Suppression of ventricular arrhythmias by propafenone, a new antiarrhythmic agent, during acute myocardial infarction in the conscious dog. A comparative study with lidocaine.

Abstract

The responsiveness of ventricular tachycardia (VT) to propafenone, a new antiarrhythmic agent, was evaluated in the conscious dog during acute myocardial infarction (AMI). AMI was produced in the anesthetized closed-chest dogs with an intracoronary catheter system by permanent occlusion in 8 dogs and by 2-h occlusion followed by reperfusion of the left anterior descending coronary artery in 8 others. At 24 h after surgery, all dogs in both groups had VT with similar characteristics (rates of 130-220 beats/min) in the conscious, nonsedated state. Administration of propafenone, 4 mg/kg i.v. over 2 min, immediately and completely suppressed VT in 7 of the permanently occluded and in all 8 reperfused dogs. The duration of propanfenone-induced normal sinus rhythm (NSR) was inversely related to the rate of VT. I.v. infusion of propafenone, 0.2 mg/kg per min, after a 4-mg/kg i.v. bolus maintained NSR for the duration of infusion. Propafenone did not change the mean blood pressure. Lidocaine, as much as 5 mg/kg i.v., was ineffective when the VT rate was > 160 beats/min and restored NSR only transiently (3-6 min) when the VT rate was < 160 beats/min in either group (P < 0.001 compared with propafenone). Propafenone, unlike lidocaine, signficantly (P < 0.05) increased both cathodal and bipolar diastolic excitability threshold and shifted upward the tail portion of the strength-interval relation of the right ventricle. Propanfenone had no effect on the effective refractory period of the right ventricle.
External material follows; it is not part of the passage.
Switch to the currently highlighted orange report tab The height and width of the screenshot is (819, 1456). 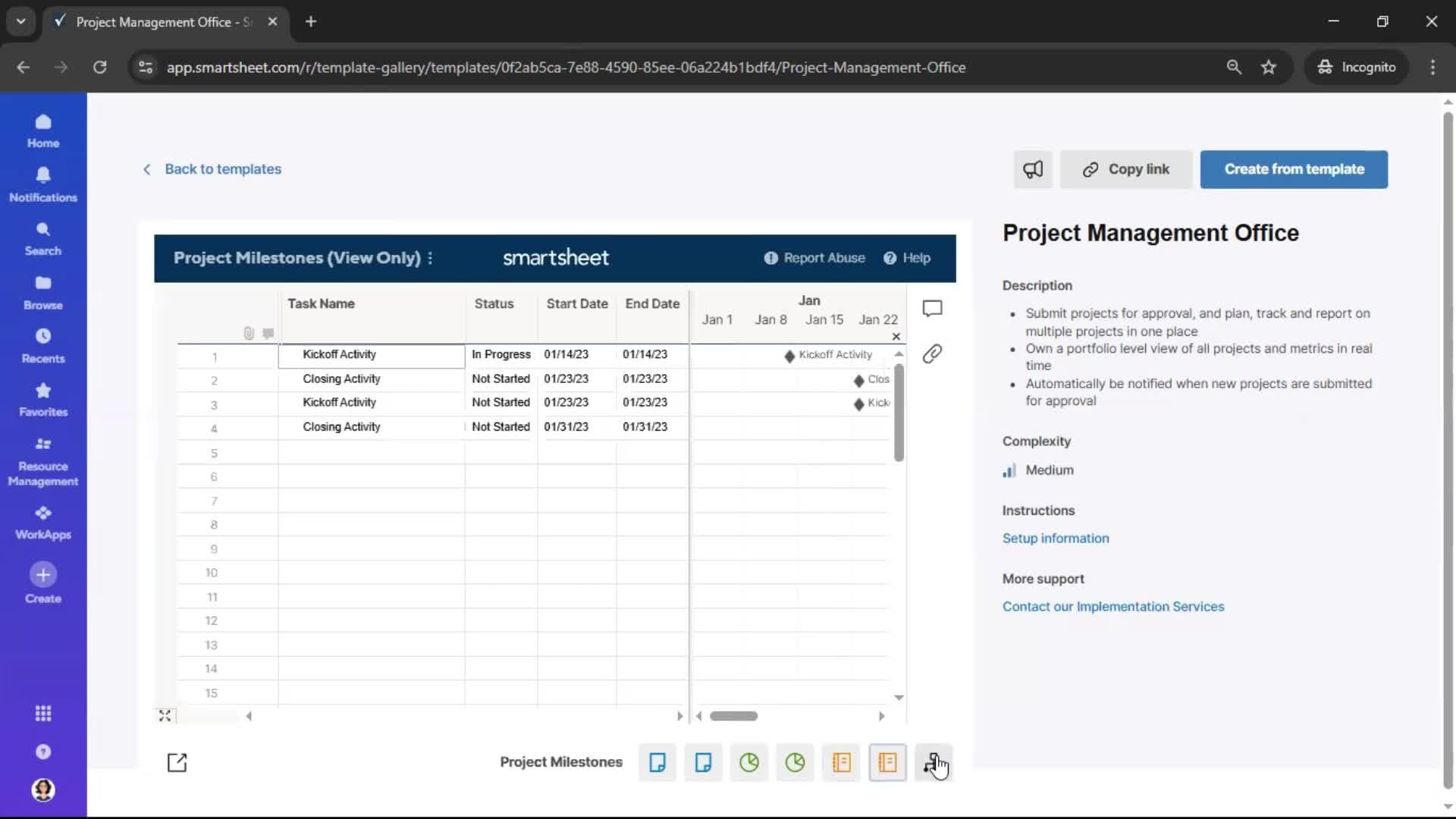(x=887, y=762)
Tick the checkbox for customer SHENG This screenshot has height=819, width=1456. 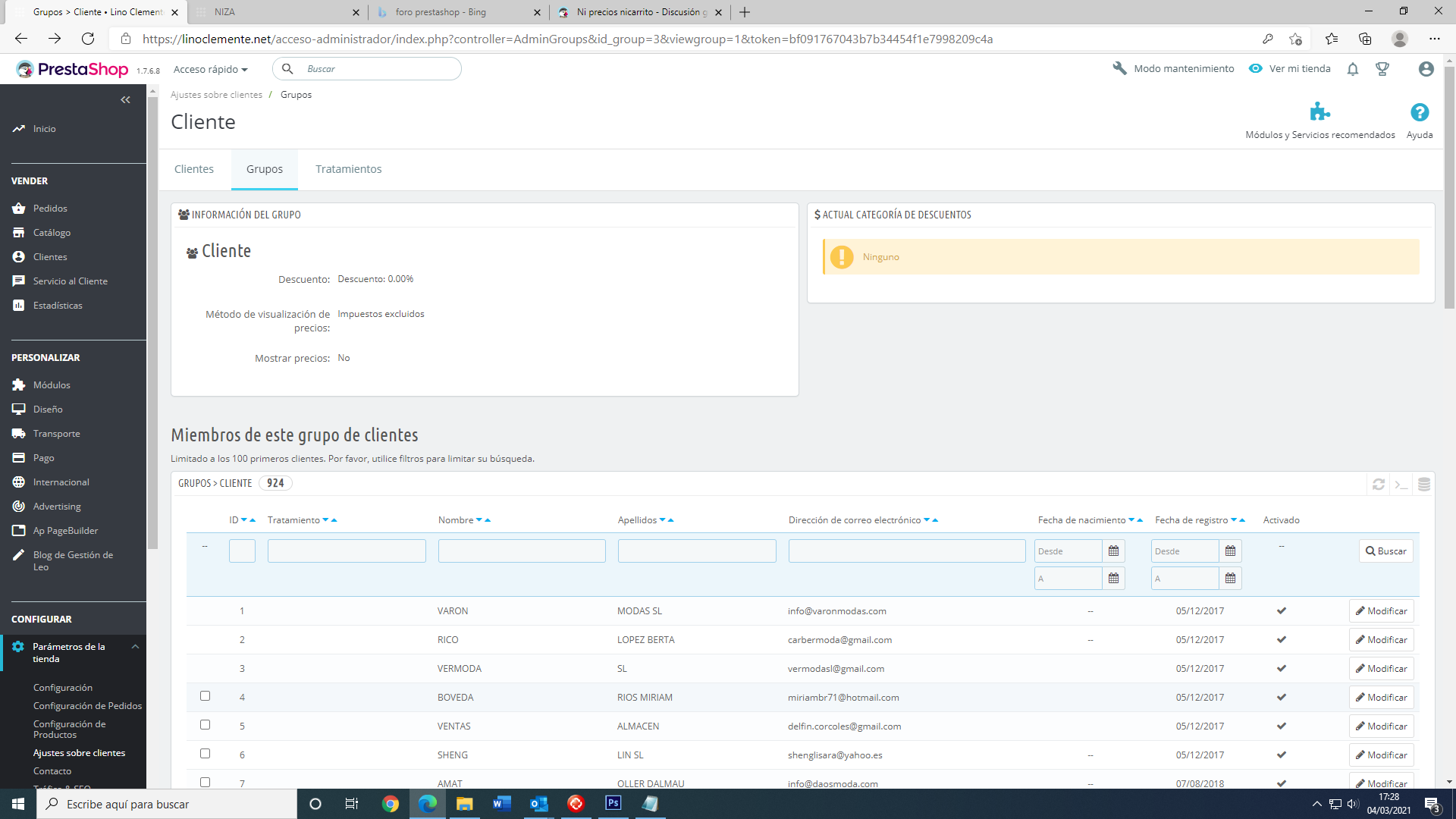coord(205,754)
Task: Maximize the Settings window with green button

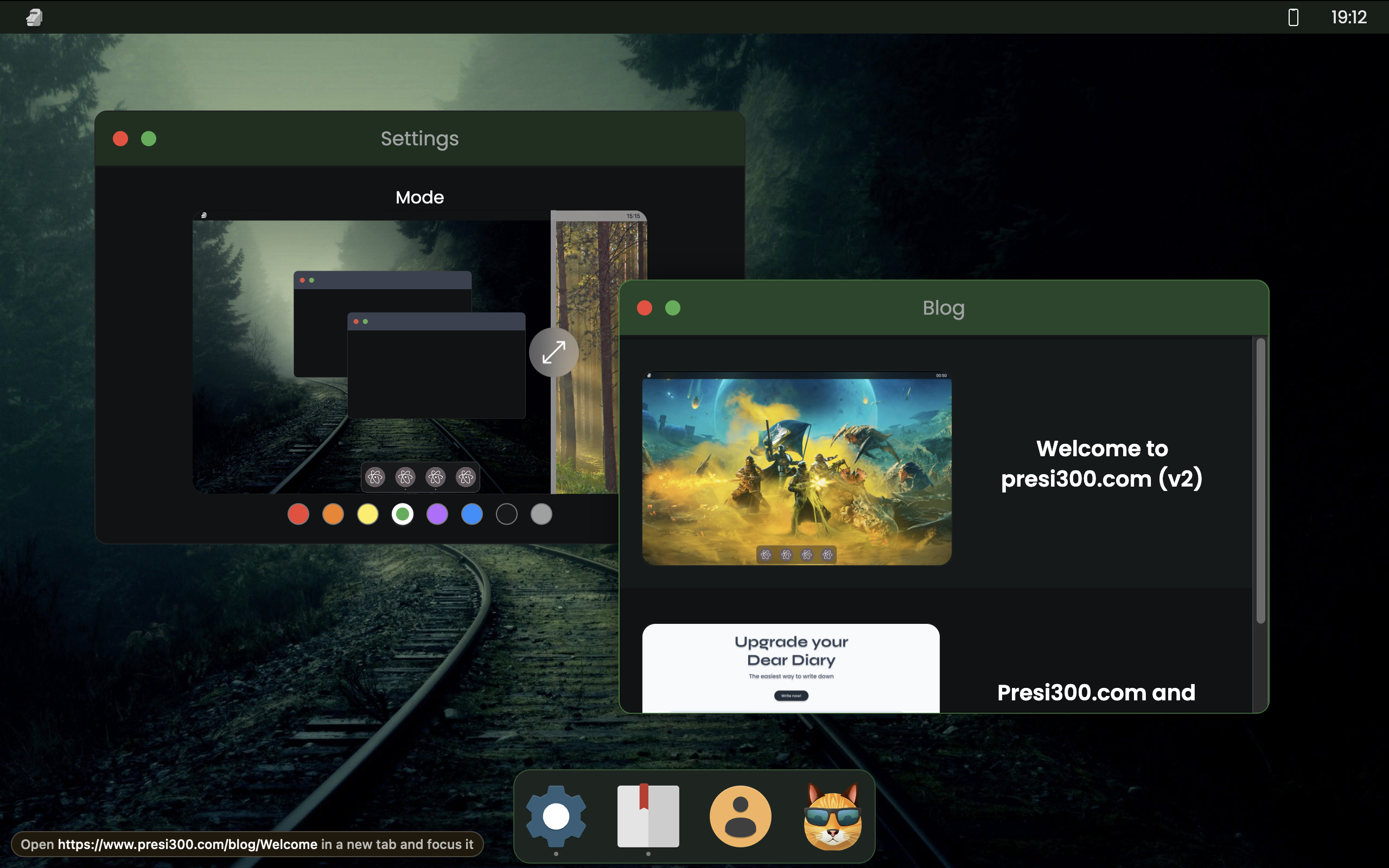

Plasma propafenone levels during propafenone-induced NSR and myocardial excitability measurements were 3.2 .+-. 1.6 .mu.g/ml in the reperfused group and 3.0 .+-. 1.68 .mu.g/ml in the permanently occluded group (mean .+-. SD) (P < 0.1). Apparently, propafenone is very effective against VT during AMI in the dog, and it may be effective in lidocaine-resistant VT during acute ischemia.